▸ REQUIRED WORK
Below are the records; return exactly the lines from the one with "Screen dimensions: 384x288" through the final line, both included, minus any pictures.

▸ DATASET CONTENT
>>>>

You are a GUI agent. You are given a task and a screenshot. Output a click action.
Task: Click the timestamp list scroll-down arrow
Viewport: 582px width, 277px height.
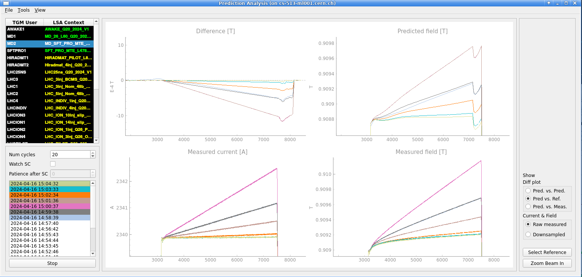93,254
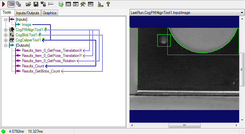Switch to the Graphics tab

[50, 13]
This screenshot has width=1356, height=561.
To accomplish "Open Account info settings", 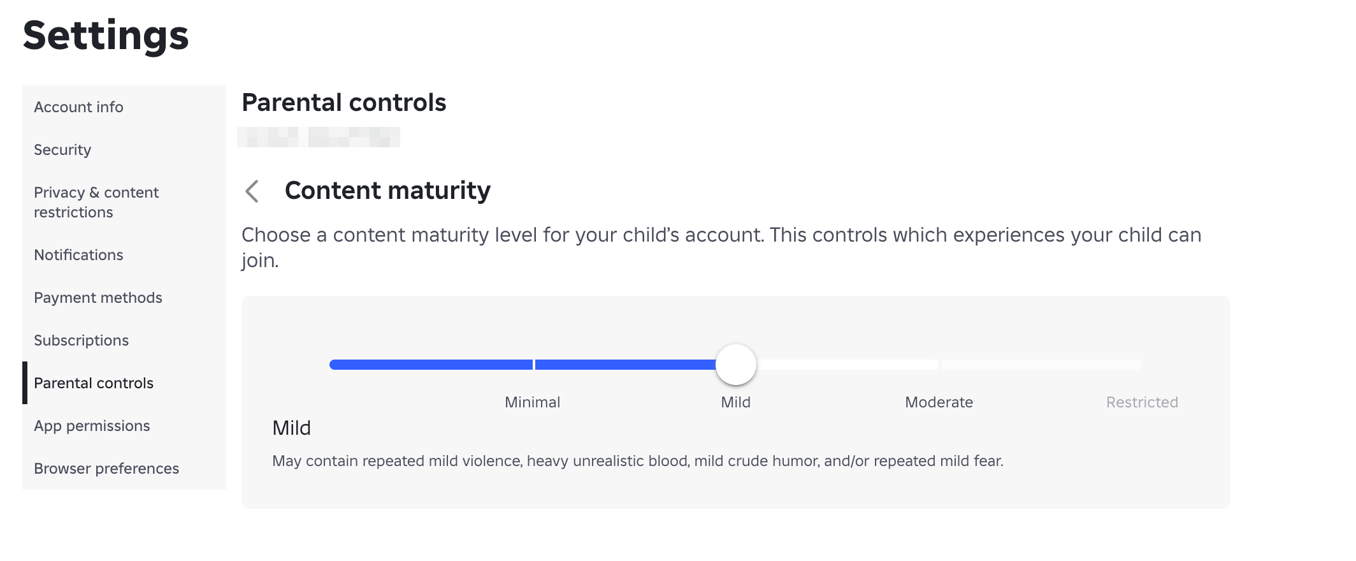I will pos(79,106).
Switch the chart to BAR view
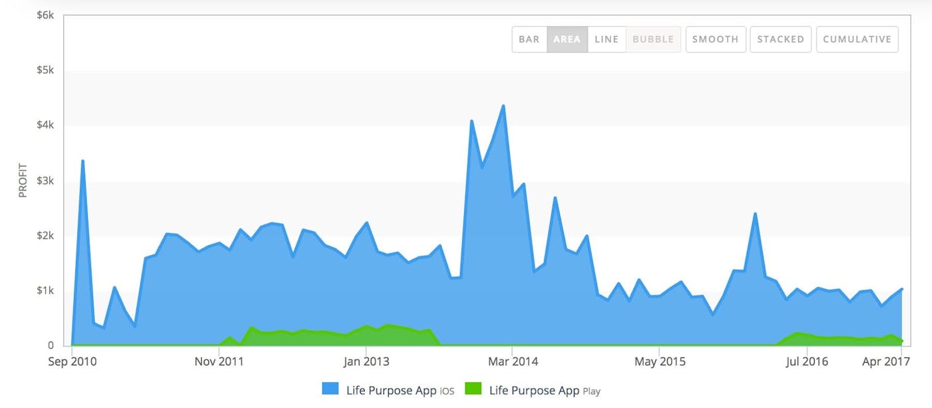Screen dimensions: 932x408 (x=529, y=39)
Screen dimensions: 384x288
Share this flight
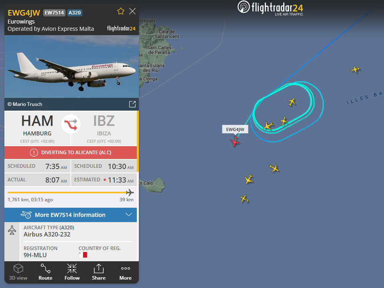[x=99, y=272]
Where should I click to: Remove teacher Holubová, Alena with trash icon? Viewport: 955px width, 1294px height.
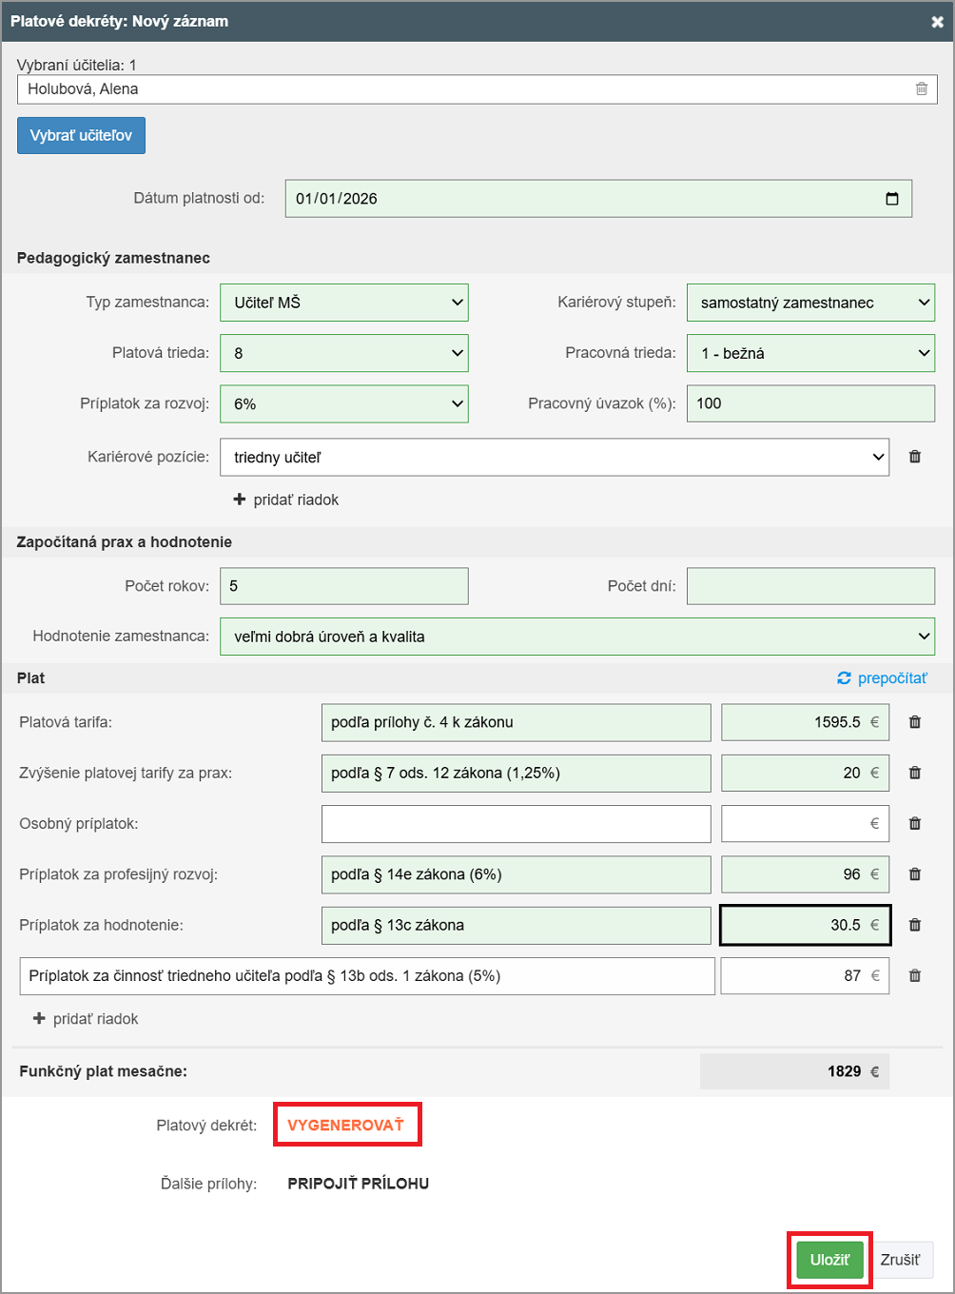coord(921,88)
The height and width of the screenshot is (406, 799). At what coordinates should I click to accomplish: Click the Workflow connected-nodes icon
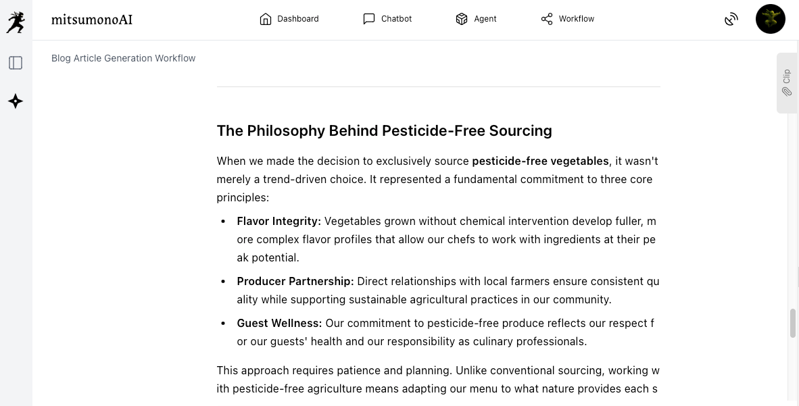[x=547, y=19]
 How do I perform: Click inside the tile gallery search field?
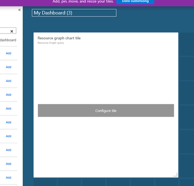coord(5,31)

<<<<

▸ EXERCISE ANSWER
Screen dimensions: 384x288
Share this flight
[x=99, y=272]
Where should I click to: Remove teacher Holubová, Alena with trash icon? Viewport: 955px width, 1294px height.
coord(921,88)
The height and width of the screenshot is (406, 799). At what coordinates should I click to accomplish: Click the Workflow connected-nodes icon
[x=547, y=19]
 How do I perform: Click inside the tile gallery search field?
coord(5,31)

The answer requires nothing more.